Review of Ruben Salazar death released

BOYLE HEIGHTS, LOS ANGELES

It's a women's clothing store now, but 40 years ago it was the Silver Dollar Café. It was well known in Boyle Heights for what happened there. A plaque on the wall commemorates the day.

It was there during a huge anti-war demonstration in 1970 that well-known Hispanic journalist Ruben Salazar, an L.A. Times columnist and news director of KMEX-TV, was killed by a sheriff's deputy firing a tear gas canister into the café. Salazar was fatally struck in the head.

"It's just kind of peculiar that they would shoot tear gas into a local bar without having a suspect that was either committing a really heavy crime. It doesn't make sense," said Boyle Heights resident Jaime Sandoval.

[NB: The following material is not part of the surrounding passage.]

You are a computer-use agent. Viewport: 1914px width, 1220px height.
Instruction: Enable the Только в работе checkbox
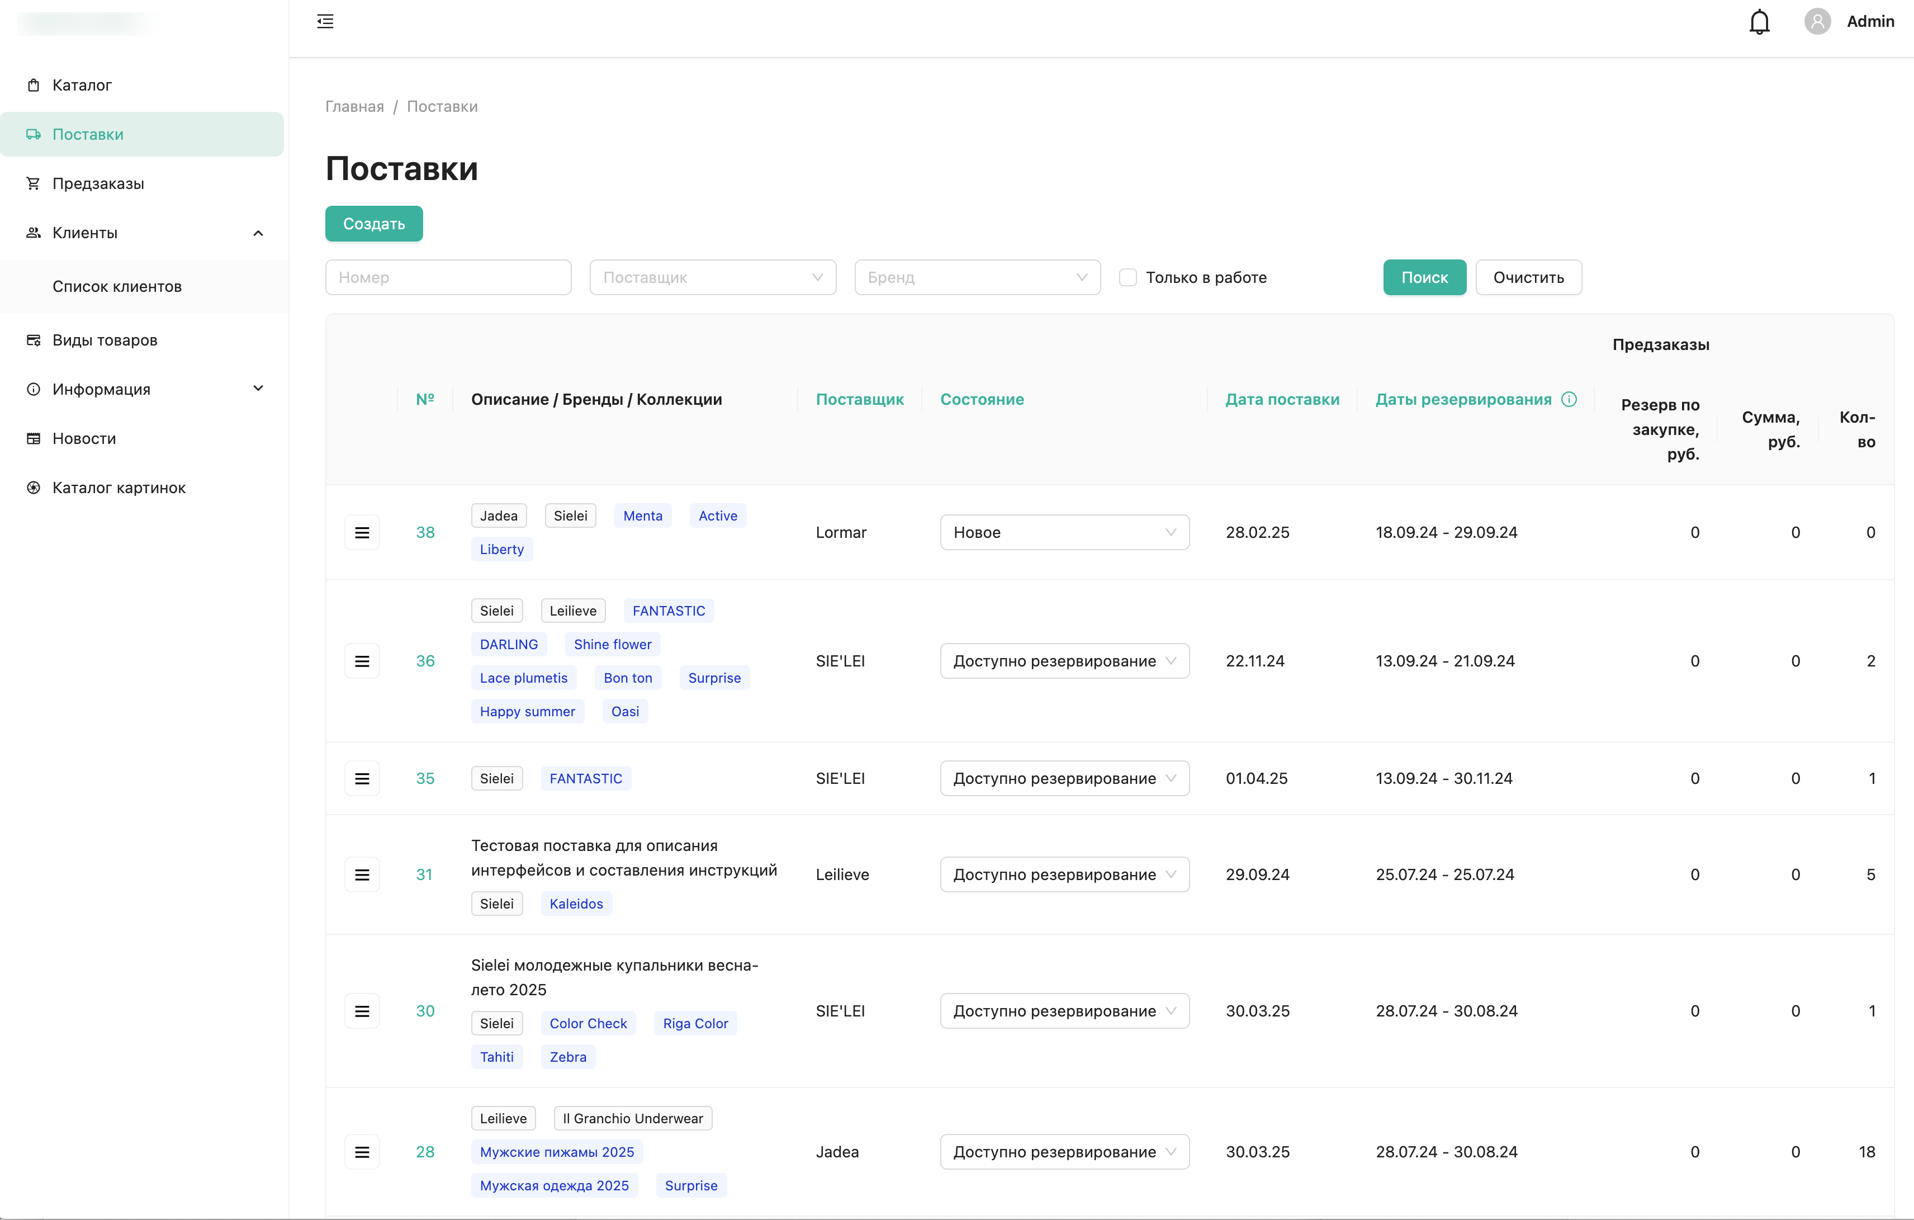(x=1127, y=277)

"I've heard that they don't know what really happened. They don't know how he was killed," said East L.A. resident Maria Cardenas.

Yet for more than 40 years there has been speculation and rumor that Salazar was targeted because he was critical of the sheriff's department. He had told people he thought he was being followed because he had been critical of law enforcement tactics in the city's Eastside.

"The series of tactical errors detailed in the report rather definitively point to a hashed-up operation in a sea of chaos that resulted in the death of Mr. Salazar, rather than a deathly designed operation," said Michael Gennaco, chief attorney, L.A. County Office of Independent Review.

The Los Angeles County Office of Independent Review released its report on the Salazar shooting. Eight boxes of evidence were reviewed in the case.

The report concludes that deputies employed poor tactics and made mistakes that resulted in Salazar's death.

And there is no evidence that Salazar was either targeted on the date of the incident or intentionally killed by the deputy who fired the fatal tear gas projectile.